══ Data section ══

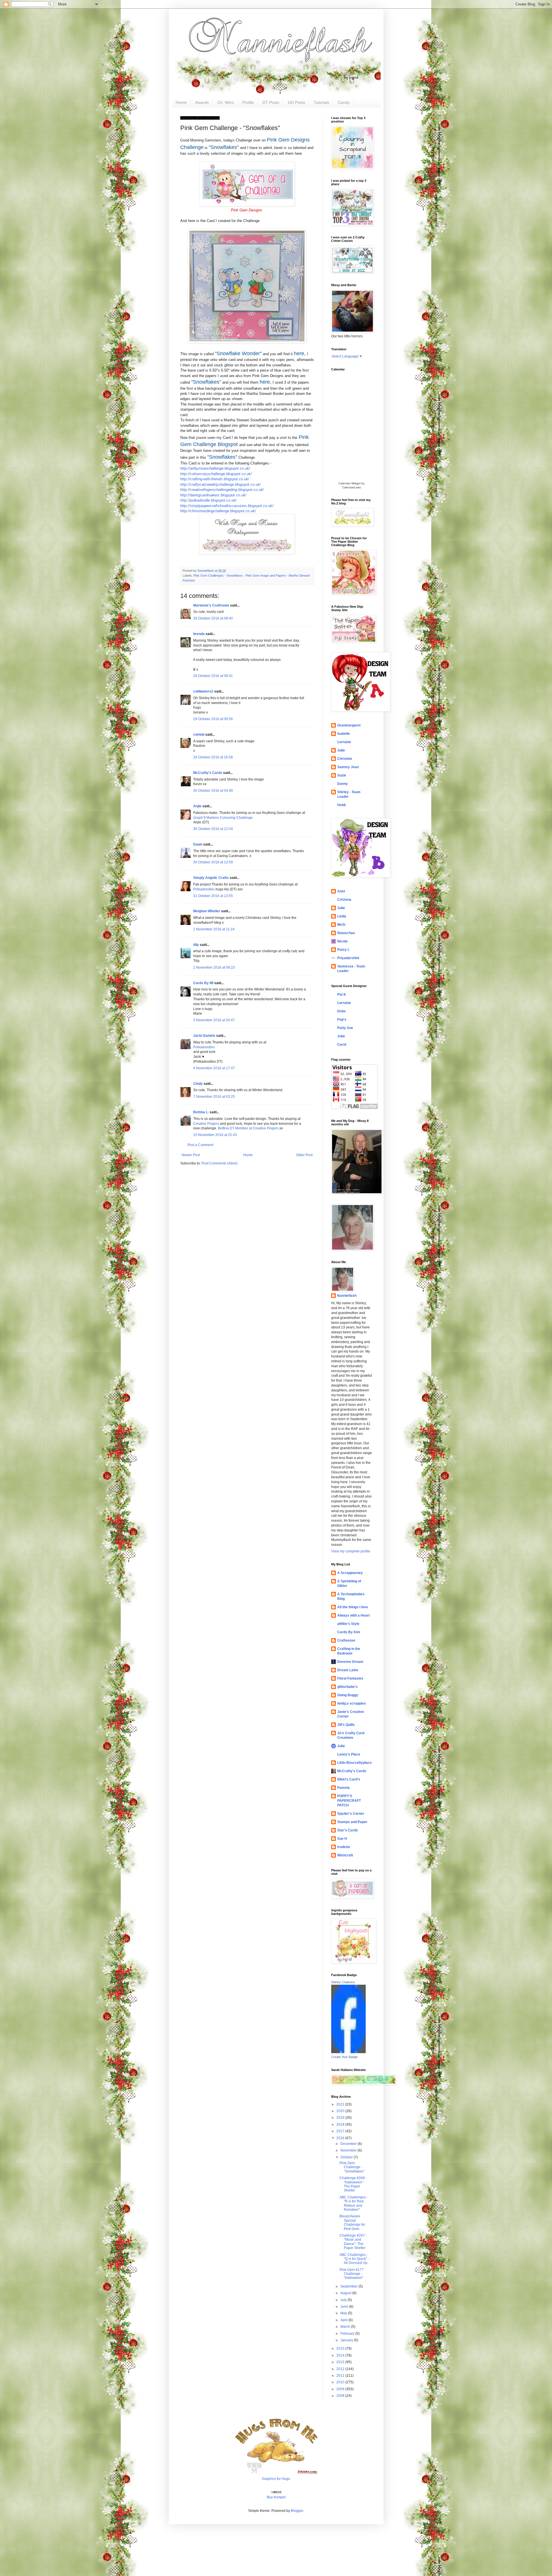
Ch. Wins (225, 102)
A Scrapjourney (350, 1573)
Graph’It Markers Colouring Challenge (223, 818)
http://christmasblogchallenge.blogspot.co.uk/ (218, 511)
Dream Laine (347, 1670)
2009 (340, 2389)
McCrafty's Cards (207, 773)
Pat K (341, 994)
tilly (196, 945)
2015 (340, 2348)
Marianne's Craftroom (211, 605)
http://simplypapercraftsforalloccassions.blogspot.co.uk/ (226, 506)
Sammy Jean (348, 767)
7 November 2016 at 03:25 (214, 1097)
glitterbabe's (347, 1687)
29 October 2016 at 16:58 (213, 757)
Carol (341, 1045)
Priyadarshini (348, 958)
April (344, 2320)
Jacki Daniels (204, 1036)
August (346, 2293)
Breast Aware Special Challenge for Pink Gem (352, 2222)
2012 (340, 2369)
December (349, 2144)
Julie (341, 750)
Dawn (197, 844)
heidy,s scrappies (351, 1703)
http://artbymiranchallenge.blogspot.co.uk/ (215, 468)
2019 (340, 2118)
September (349, 2286)
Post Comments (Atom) (219, 1163)
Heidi (341, 805)
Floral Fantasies (350, 1678)
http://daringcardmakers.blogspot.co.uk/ (213, 495)
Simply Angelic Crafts (211, 878)
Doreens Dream (350, 1662)
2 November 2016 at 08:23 (214, 967)
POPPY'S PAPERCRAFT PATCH (349, 1800)
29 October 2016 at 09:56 (213, 719)
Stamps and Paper (352, 1822)
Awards (202, 102)
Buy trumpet (276, 2497)
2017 (340, 2131)
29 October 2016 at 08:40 (213, 618)
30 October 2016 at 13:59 (213, 862)
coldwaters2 (203, 691)
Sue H (342, 1839)
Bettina (223, 1128)
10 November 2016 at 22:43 (215, 1135)
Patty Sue (345, 1028)
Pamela (343, 1788)
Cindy (198, 1084)
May (344, 2313)
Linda (341, 916)
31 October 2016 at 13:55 (213, 896)
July (344, 2300)
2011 (340, 2376)
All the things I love (352, 1607)
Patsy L (343, 950)
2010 (340, 2382)
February (347, 2334)
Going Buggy (347, 1695)
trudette (343, 1847)
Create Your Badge (344, 2057)
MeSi (341, 925)
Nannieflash (346, 1296)
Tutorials (321, 102)
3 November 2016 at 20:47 (214, 1020)
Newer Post (191, 1155)
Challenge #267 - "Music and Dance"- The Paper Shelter (353, 2241)
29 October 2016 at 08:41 (213, 676)
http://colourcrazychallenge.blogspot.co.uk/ (216, 474)
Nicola (342, 941)
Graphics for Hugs (276, 2479)
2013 (340, 2362)
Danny (342, 784)
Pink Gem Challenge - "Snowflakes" (352, 2167)
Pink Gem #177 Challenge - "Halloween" (352, 2274)
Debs (341, 1011)
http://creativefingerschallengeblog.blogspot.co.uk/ (222, 489)
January (347, 2340)
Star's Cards (347, 1830)
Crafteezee (346, 1640)
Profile (248, 102)
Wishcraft (345, 1855)
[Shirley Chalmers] (348, 2052)
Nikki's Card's (348, 1779)
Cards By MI (203, 983)
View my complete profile (350, 1551)
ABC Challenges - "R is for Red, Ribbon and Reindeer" (354, 2203)
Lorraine (344, 742)
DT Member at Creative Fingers (254, 1128)
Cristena (344, 900)
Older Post (304, 1155)
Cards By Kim (348, 1632)
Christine (344, 759)
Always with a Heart (353, 1615)
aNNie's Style (348, 1624)
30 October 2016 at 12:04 (213, 829)
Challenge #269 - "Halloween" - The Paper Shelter (353, 2184)
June (344, 2307)
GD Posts (296, 102)
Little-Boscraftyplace (354, 1763)
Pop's (341, 1020)
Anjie (197, 806)
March (345, 2327)
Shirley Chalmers (343, 1982)
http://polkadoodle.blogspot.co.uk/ (208, 500)
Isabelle (343, 734)
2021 (340, 2104)
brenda (199, 634)
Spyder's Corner (350, 1814)
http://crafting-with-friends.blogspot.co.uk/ (214, 479)
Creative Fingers (206, 1124)
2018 (340, 2124)
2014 (340, 2355)
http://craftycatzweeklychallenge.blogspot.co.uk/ (220, 484)
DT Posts (270, 102)
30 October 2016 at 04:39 (213, 791)
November (349, 2150)
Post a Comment (200, 1145)
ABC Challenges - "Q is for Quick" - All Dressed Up (354, 2259)
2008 (340, 2396)
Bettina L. (201, 1112)
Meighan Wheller (206, 911)
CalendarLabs (351, 487)
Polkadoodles (204, 889)
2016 (340, 2138)
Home (181, 102)
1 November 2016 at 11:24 (214, 929)
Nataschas (346, 933)
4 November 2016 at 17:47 (214, 1068)
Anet (341, 891)
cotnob (198, 735)
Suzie (341, 775)
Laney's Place (348, 1754)
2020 (340, 2111)
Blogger (297, 2511)
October (347, 2157)
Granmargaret (349, 725)
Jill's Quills (346, 1725)
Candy (344, 102)
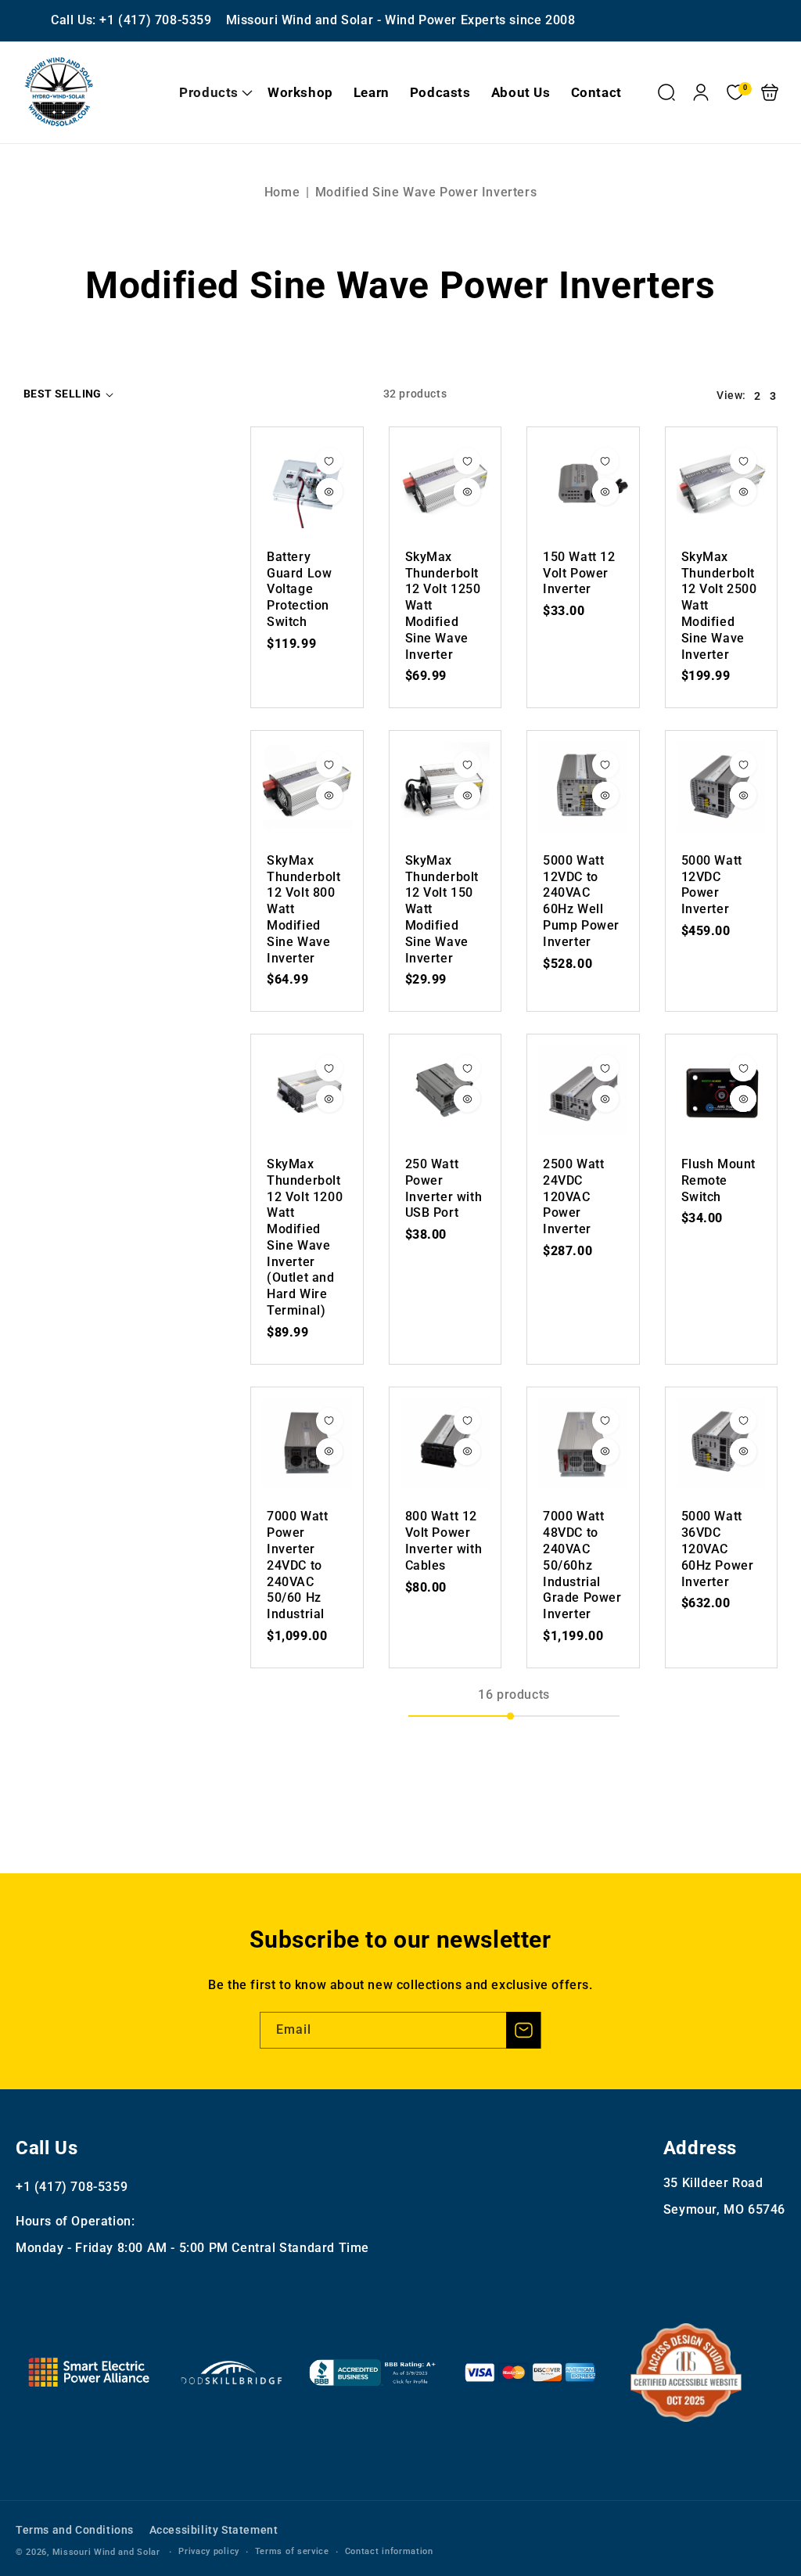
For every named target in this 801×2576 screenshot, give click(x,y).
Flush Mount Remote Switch (722, 1090)
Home (282, 192)
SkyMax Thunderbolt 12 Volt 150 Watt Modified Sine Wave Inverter (445, 787)
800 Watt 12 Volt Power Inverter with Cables (445, 1443)
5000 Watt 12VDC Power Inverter (722, 787)
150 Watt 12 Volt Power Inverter (583, 483)
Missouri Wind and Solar (106, 2552)
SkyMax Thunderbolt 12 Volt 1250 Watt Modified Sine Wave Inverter (445, 483)
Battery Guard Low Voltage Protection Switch (307, 483)
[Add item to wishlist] (329, 461)
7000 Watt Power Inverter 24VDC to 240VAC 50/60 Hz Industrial (307, 1443)
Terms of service (292, 2551)
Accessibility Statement (213, 2530)
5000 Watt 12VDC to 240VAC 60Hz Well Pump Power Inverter (583, 787)
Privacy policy (208, 2551)
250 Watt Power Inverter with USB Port (445, 1090)
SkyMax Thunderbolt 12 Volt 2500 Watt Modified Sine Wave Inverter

═══

■ **Work required**: The data is to be printed again exactly, but without its pictures.

■ **Expected output**:
Ch. Wins (225, 102)
A Scrapjourney (350, 1573)
Graph’It Markers Colouring Challenge (223, 818)
http://christmasblogchallenge.blogspot.co.uk/ (218, 511)
Dream Laine (347, 1670)
2009 (340, 2389)
McCrafty's Cards (207, 773)
Pat K (341, 994)
tilly (196, 945)
2015 (340, 2348)
Marianne's Craftroom (211, 605)
http://simplypapercraftsforalloccassions.blogspot.co.uk/ (226, 506)
Sammy Jean (348, 767)
7 November 2016 at 03:25 (214, 1097)
glitterbabe's (347, 1687)
29 October 2016 at 16:58 (213, 757)
Carol (341, 1045)
Priyadarshini (348, 958)
April (344, 2320)
Jacki Daniels (204, 1036)
August (346, 2293)
Breast Aware Special Challenge for Pink Gem (352, 2222)
2012 (340, 2369)
December (349, 2144)
Julie (341, 750)
Dawn (197, 844)
heidy,s scrappies (351, 1703)
http://artbymiranchallenge.blogspot.co.uk/ (215, 468)
2019 (340, 2118)
September (349, 2286)
Post Comments (Atom) (219, 1163)
Heidi (341, 805)
Floral Fantasies (350, 1678)
http://daringcardmakers.blogspot.co.uk/ (213, 495)
Simply Angelic Crafts (211, 878)
Doreens Dream (350, 1662)
2 November 2016 at 08:23 (214, 967)
POPPY'S PAPERCRAFT PATCH (349, 1800)
29 October 2016 at 09:56 (213, 719)
Stamps and Paper (352, 1822)
Awards (202, 102)
Buy trumpet (276, 2497)
2017 (340, 2131)
29 October 2016 at 08:40 (213, 618)
30 October 2016 at 13:59 (213, 862)
coldwaters2 (203, 691)
Sue H (342, 1839)
Bettina (223, 1128)
10 November 2016 at 22:43 (215, 1135)
Patty Sue (345, 1028)
Pamela (343, 1788)
Cindy (198, 1084)
May (344, 2313)
Linda (341, 916)
31 October 2016 at 13:55 (213, 896)
July (344, 2300)
2011 (340, 2376)
All the things I love (352, 1607)
Patsy L (343, 950)
2010 (340, 2382)
February (347, 2334)
Going Buggy (347, 1695)
trudette (343, 1847)
Create Your Badge (344, 2057)
MeSi (341, 925)
Nannieflash (346, 1296)
Tutorials (321, 102)
3 November 2016 at 20:47 (214, 1020)
Newer Post (191, 1155)
Challenge #267 - "Music and Dance"- The Paper Shelter (353, 2241)
29 October 2016 at 08:41 (213, 676)
http://colourcrazychallenge.blogspot.co.uk/ (216, 474)
Nicola (342, 941)
Graphics for Hugs (276, 2479)
2013 (340, 2362)
Danny (342, 784)
Pink Gem Challenge - "Snowflakes" (352, 2167)
Pink Gem #177 Challenge - "Halloween" (352, 2274)
Debs (341, 1011)
http://creativefingerschallengeblog.blogspot.co.uk/ (222, 489)
January (347, 2340)
Star's Cards (347, 1830)
Crafteezee (346, 1640)
Profile (248, 102)
Wishcraft (345, 1855)
[Shirley Chalmers] (348, 2052)
Nikki's Card's (348, 1779)
Cards By MI (203, 983)
View my complete profile (350, 1551)
ABC Challenges - "R is for Red, Ribbon and Reindeer" (354, 2203)
Lorraine (344, 742)
DT Member at Creative Fingers (254, 1128)
Cristena (344, 900)
Older Post (304, 1155)
Cards By Kim (348, 1632)
Christine (344, 759)
Always with a Heart (353, 1615)
aNNie's Style (348, 1624)
30 October 2016 at 12:04 (213, 829)
Challenge #269 - "Halloween" - The Paper Shelter (353, 2184)
June (344, 2307)
GD Posts (296, 102)
Little-Boscraftyplace (354, 1763)
Pop's (341, 1020)
Anjie (197, 806)
March (345, 2327)
Shirley Chalmers (343, 1982)
http://polkadoodle.blogspot.co.uk/ (208, 500)
Isabelle (343, 734)
2021 (340, 2104)
brenda (199, 634)
Spyder's Corner (350, 1814)
http://crafting-with-friends.blogspot.co.uk/ (214, 479)
Creative Fingers (206, 1124)
2018 (340, 2124)
2014 (340, 2355)
http://craftycatzweeklychallenge.blogspot.co.uk/ (220, 484)
DT Posts (270, 102)
30 October 2016 at 04:39 (213, 791)
November (349, 2150)
Post a Comment (200, 1145)
ABC Challenges - "Q is for Quick" - All Dressed Up (354, 2259)
2008 (340, 2396)
Bettina L. (201, 1112)
Meighan Wheller (206, 911)
CalendarLabs (351, 487)
Polkadoodles (204, 889)
2016 (340, 2138)
Home (181, 102)
1 November 2016 at 11:24 (214, 929)
Nataschas (346, 933)
4 November 2016 at 17:47 (214, 1068)
Anet (341, 891)
cotnob (198, 735)
Suzie (341, 775)
Laney's Place (348, 1754)
2020 (340, 2111)
Blogger (297, 2511)
October (347, 2157)
Granmargaret (349, 725)
Jill's Quills (346, 1725)
Candy (344, 102)
For every named target in this 801×2576 screenshot, give click(x,y).
Flush Mount Remote Switch (722, 1090)
Home (282, 192)
SkyMax Thunderbolt 12 Volt 150 Watt Modified Sine Wave Inverter (445, 787)
800 Watt 12 Volt Power Inverter with Cables (445, 1443)
5000 Watt 12VDC Power Inverter (722, 787)
150 Watt 12 Volt Power Inverter (583, 483)
Missouri Wind and Solar (106, 2552)
SkyMax Thunderbolt 12 Volt 1250 Watt Modified Sine Wave Inverter (445, 483)
Battery Guard Low Voltage Protection Switch (307, 483)
[Add item to wishlist] (329, 461)
7000 Watt Power Inverter 24VDC to 240VAC 50/60 Hz Industrial (307, 1443)
Terms of service (292, 2551)
Accessibility Statement (213, 2530)
5000 Watt 12VDC to 240VAC 60Hz Well Pump Power Inverter (583, 787)
Privacy policy (208, 2551)
250 Watt Power Inverter with USB Port (445, 1090)
SkyMax Thunderbolt 12 Volt 2500 Watt Modified Sine Wave Inverter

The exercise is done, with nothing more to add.